The above snippet illustrates this problem with signal.pr.catch(..), but any of the other ways of listening to a promise -- such as yield / await, Promise.all(..) / Promise.race(..), etc -- are all susceptible to the unexpected behavior.

The safe and proper approach is to always create a new cancelation token for each chain of CAF-wrapped function calls. For good measure, always unset any references to a token once it's no longer needed; thus, you won't accidentally reuse it, and the JS engine can properly garbage collect it.

Prior to version 4.0.0, the package name was "async-caf", but starting with version 4.0.0, the name has been simplified to "caf". So, to install this package from npm:

npm install caf

And to require it in a node script:

var CAF = require("caf");

The distribution library file (dist/caf.js) comes pre-built with the npm package distribution, so you shouldn't need to rebuild it under normal circumstances.

However, if you download this repository via Git:

1. The included build utility (scripts/build-core.js) builds (and minifies) dist/caf.js from source. Note: Minification is currently disabled. The build utility expects Node.js version 6+.

2. To install the build and test dependencies, run npm install from the project root directory.

   • Note: This npm install has the effect of running the build for you, so no further action should be needed on your part.

3. To manually run the build utility with npm:

   npm run build
   

4. To run the build utility directly without npm:

   node scripts/build-core.js
   

A comprehensive test suite is included in this repository, as well as the npm package distribution.
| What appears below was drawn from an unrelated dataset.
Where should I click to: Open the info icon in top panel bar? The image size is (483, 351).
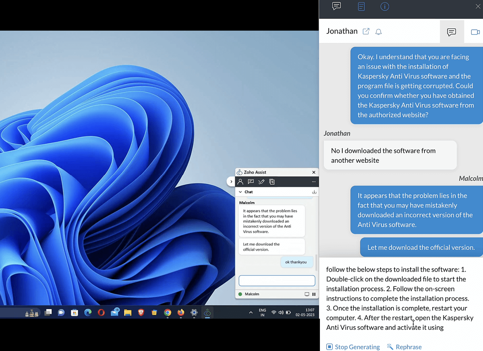click(384, 7)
The default test behavior runs the test suite using src/caf.src.js.

1. You can run the tests in a browser by opening up tests/index.html (requires ES6+ browser environment).
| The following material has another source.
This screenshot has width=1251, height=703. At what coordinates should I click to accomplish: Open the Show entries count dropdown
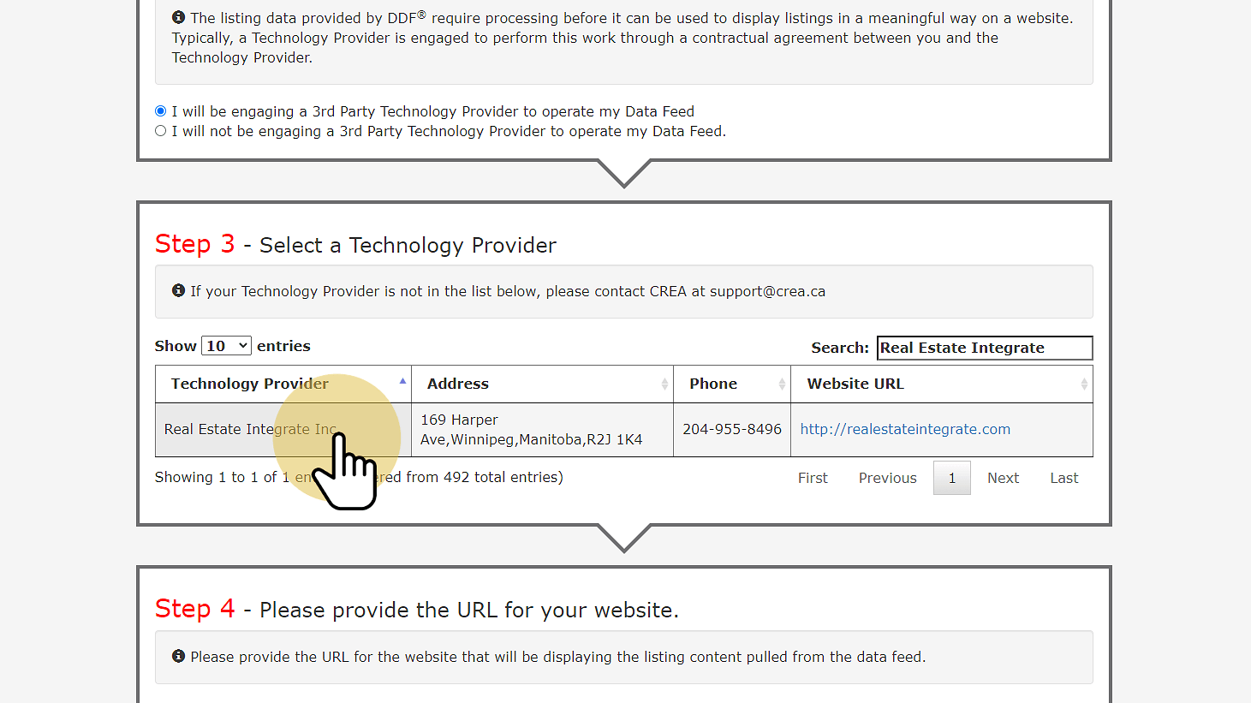[226, 346]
2. The included Node.js test utility (scripts/node-tests.js) runs the test suite. This test utility expects Node.js version 6+.

3. Ensure the test dependencies are installed by running npm install from the project root directory.
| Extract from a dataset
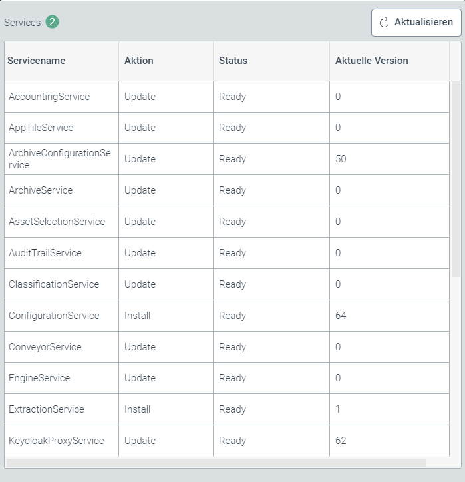Click the Aktuelle Version column header
The image size is (465, 482).
(x=371, y=61)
   • Note: Starting with npm v5, the test utility is not run automatically during this npm install. With npm v4, the test utility automatically runs at this point.

4. To run the test utility with npm:

   npm test
   

   Other npm test scripts:

   • npm run test:dist will run the test suite against dist/caf.js instead of the default of src/caf.src.js.

   • npm run test:package will run the test suite as if the package had just been installed via npm. This ensures package.json:main properly references dist/caf.js for inclusion.

   • npm run test:all will run all three modes of the test suite.

5. To run the test utility directly without npm:

   node scripts/node-tests.js
   

If you have Istanbul already installed on your system (requires v1.0+), you can use it to check the test coverage:

npm run coverage

Then open up coverage/lcov-report/index.html in a browser to view the report.

To run Istanbul directly without npm:

istanbul cover scripts/node-tests.js

Note: The npm script coverage:report is only intended for use by project maintainers. It sends coverage reports to Coveralls.

All code and documentation are (c) 2018 Kyle Simpson and released under the MIT License. A copy of the MIT License is also included.